MARS: Efficient, Adaptive Co-Scheduling for Heterogeneous Agentic Systems

arXiv cs.LG / 5/1/2026

📰 NewsDeveloper Stack & InfrastructureSignals & Early TrendsModels & Research

共有:

Key Points

The paper argues that deploying LLMs as autonomous agent “execution cores” changes workloads from single-turn GPU inference to multi-turn LLM–tool loops spanning both GPUs and CPUs.
It introduces MARS, an adaptive co-scheduling system that coordinates heterogeneous agentic workloads under coupled GPU–CPU resource pressure using unified visibility and a control plane that separates admission from execution.
MARS uses an internal, agent-centric scheduler to cut end-to-end critical path time by prioritizing latency-sensitive continuations and adaptively keeping KV cache only when it improves “warm resumption” latency.
Experiments report up to 5.94× lower end-to-end latency with nearly maximal throughput, and integrating MARS into the OpenHands coding agent accelerates task completion up to 1.87×.
The authors state that the MARS source code will be made publicly available soon.

Abstract

Large language models (LLMs) are increasingly deployed as the execution core of autonomous agents rather than as standalone text generators.
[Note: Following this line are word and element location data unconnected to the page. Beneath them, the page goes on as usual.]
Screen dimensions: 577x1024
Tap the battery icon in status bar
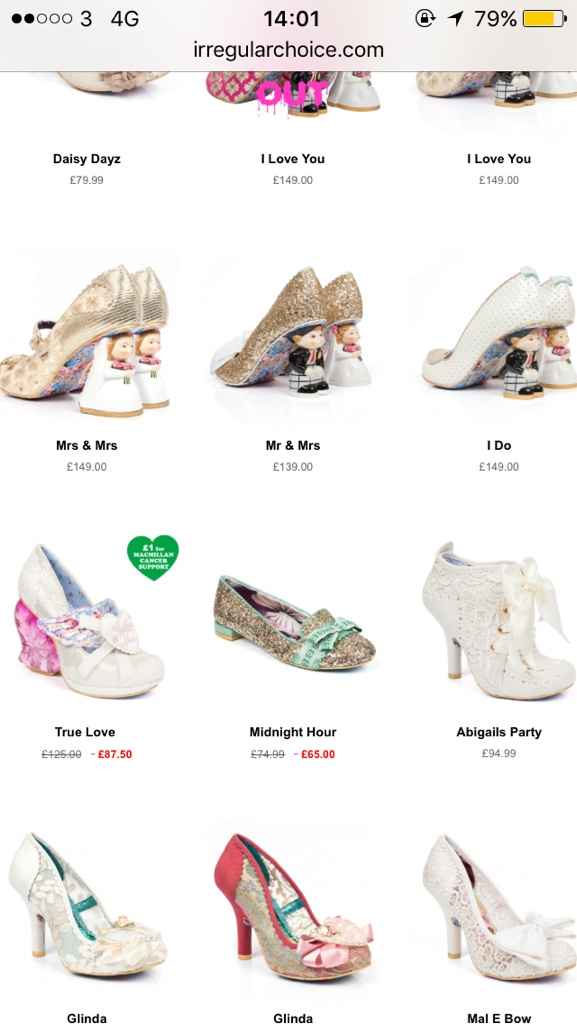[x=544, y=18]
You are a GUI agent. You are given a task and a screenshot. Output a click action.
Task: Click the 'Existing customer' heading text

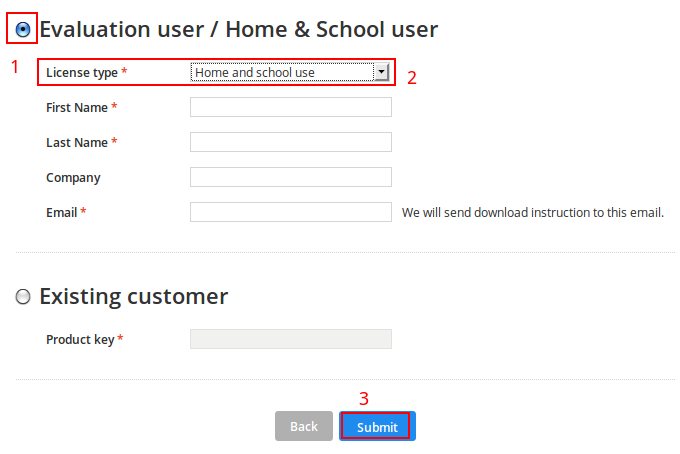pos(134,297)
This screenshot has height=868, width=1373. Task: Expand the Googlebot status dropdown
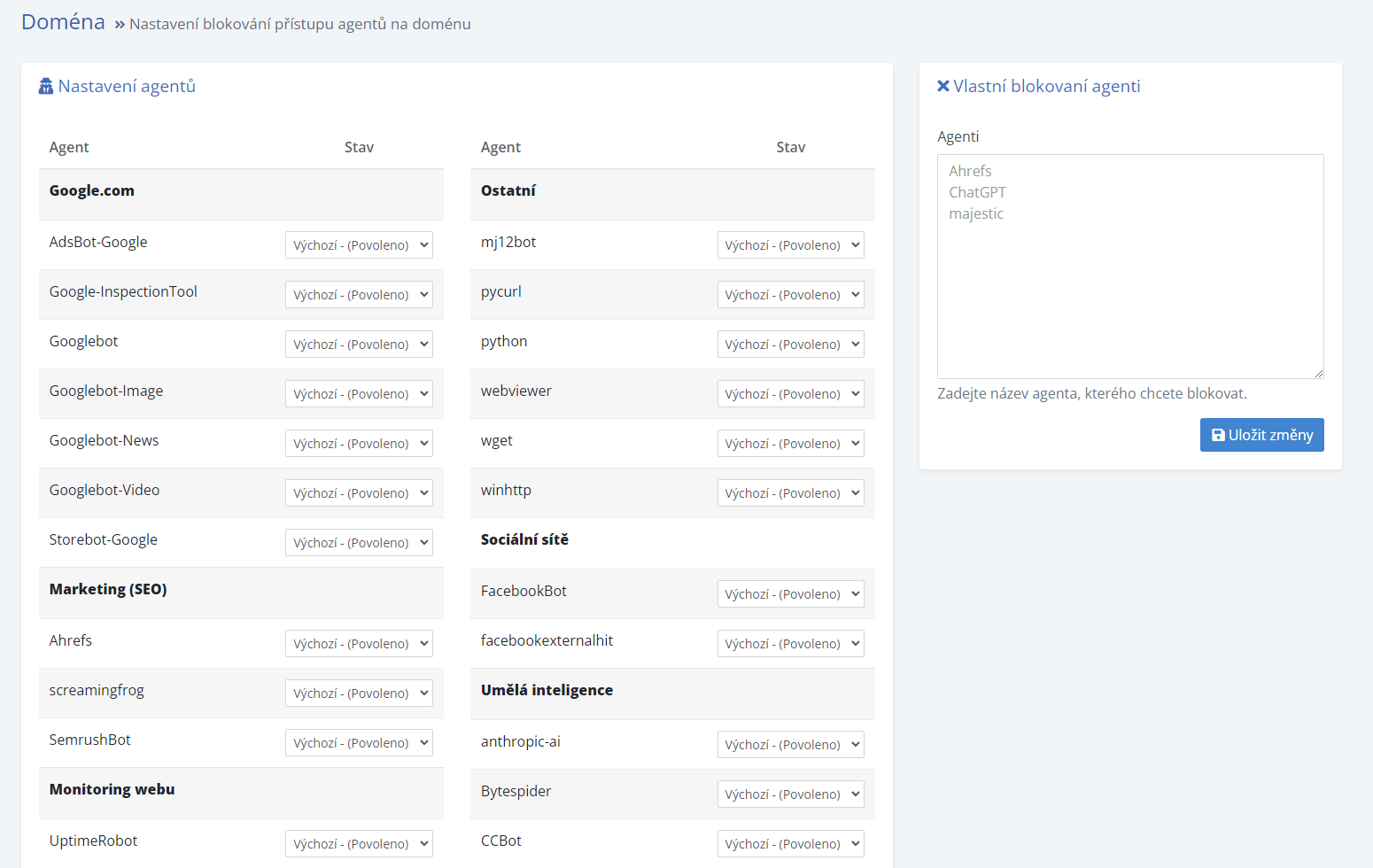(x=359, y=345)
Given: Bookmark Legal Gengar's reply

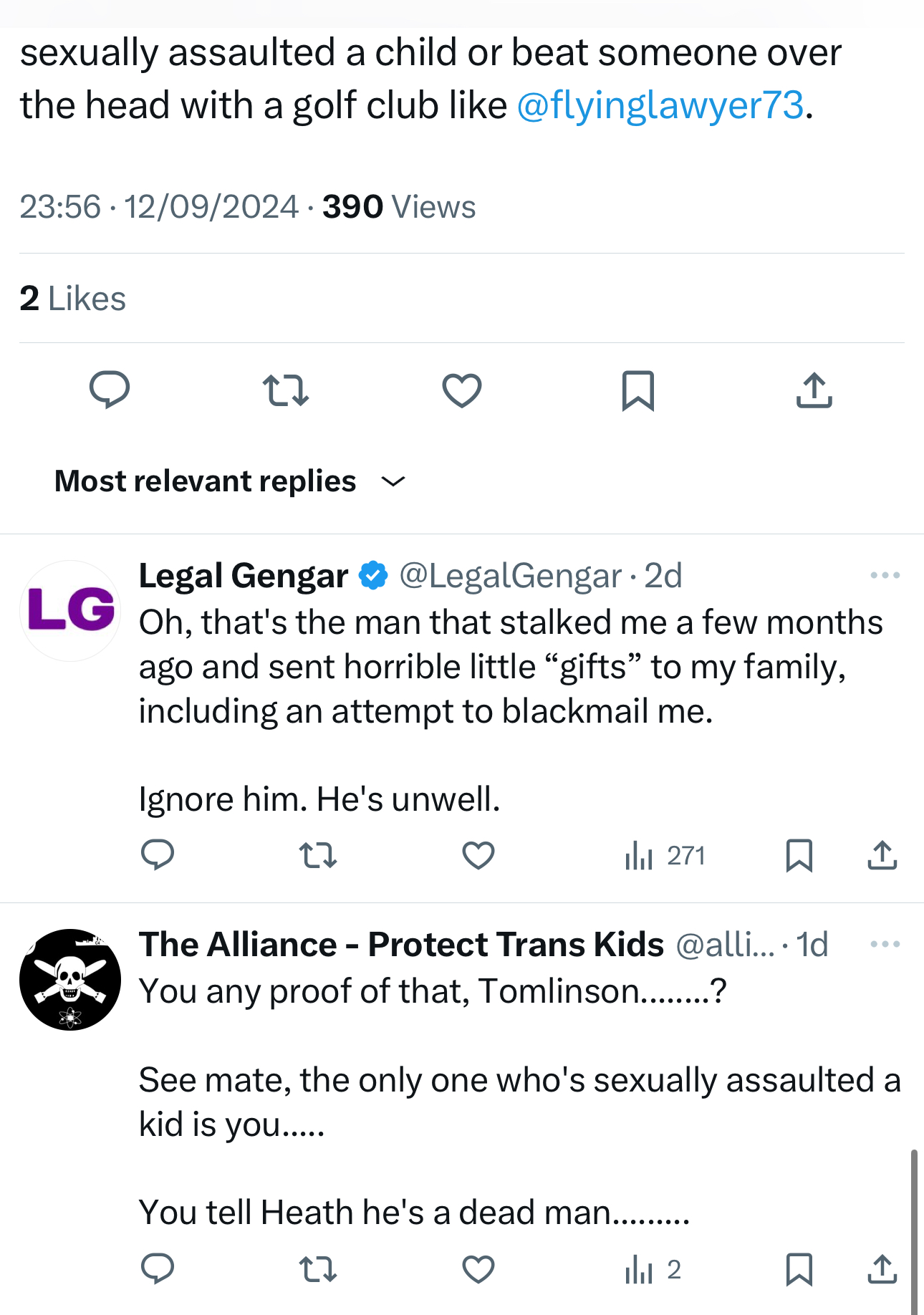Looking at the screenshot, I should tap(799, 855).
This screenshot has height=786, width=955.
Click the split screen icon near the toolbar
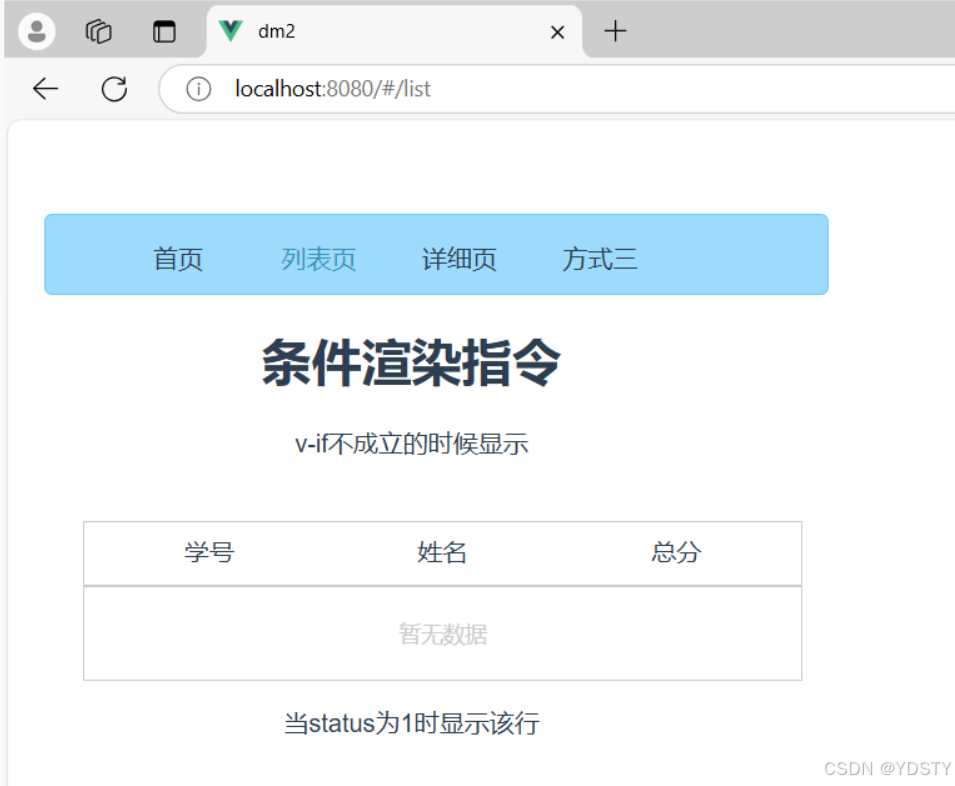point(163,31)
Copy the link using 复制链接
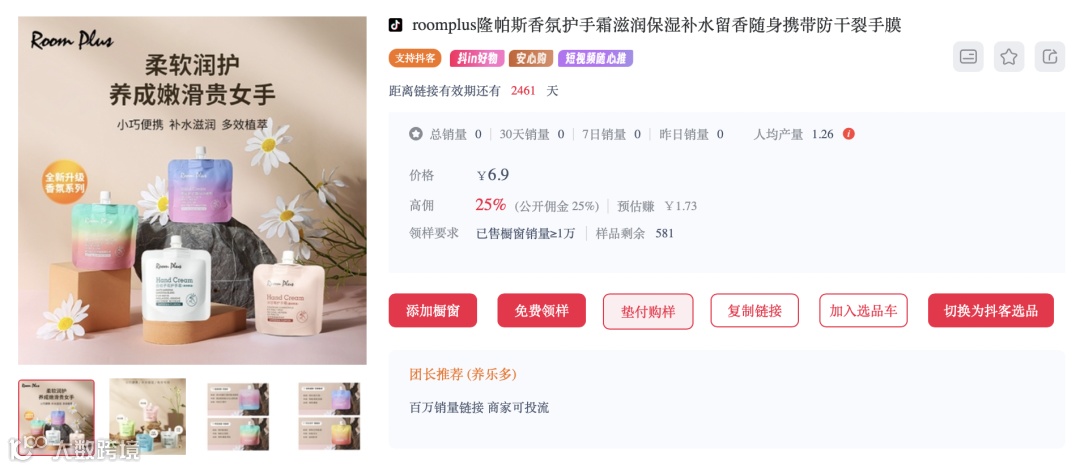1080x469 pixels. [755, 311]
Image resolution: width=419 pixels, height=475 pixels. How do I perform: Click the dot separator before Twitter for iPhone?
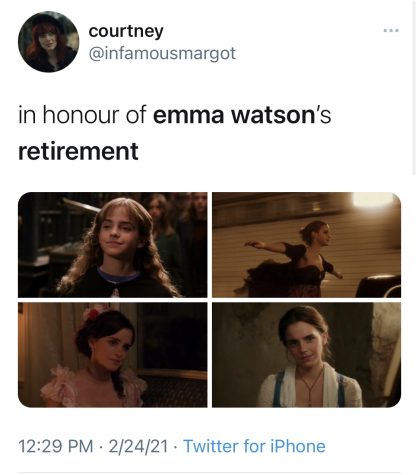pyautogui.click(x=176, y=447)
Agentic workloads induce a temporal shift from single-turn inference to multi-turn LLM-tool loops, and a spatial shift from chat-scale, GPU-only execution to repository-scale, GPU-CPU co-located execution. Consequently, coordinating heterogeneous resource demands of agentic execution has emerged as a critical system challenge. We design and implement MARS, an efficient and adaptive co-scheduling system that globally coordinates heterogeneous agentic workloads under coupled GPU-CPU resource pressure. By establishing holistic visibility across GPU inference and CPU tool execution via a unified information stream, an external control plane in MARS decouples admission from execution to prevent heterogeneous resource oversubscription. An internal agent-centric scheduler further minimizes the end-to-end critical path by prioritizing latency-sensitive continuations and adaptively retaining KV cache state only when warm resumption yields a latency benefit. Our evaluations show that MARS reduces end-to-end latency by up to 5.94x while maintaining nearly maximal system throughput. We further integrate MARS as the serving backend for the OpenHands coding agent framework, demonstrating its real-world effectiveness by accelerating end-to-end task completion time by up to 1.87x. Our source code will be publicly available soon.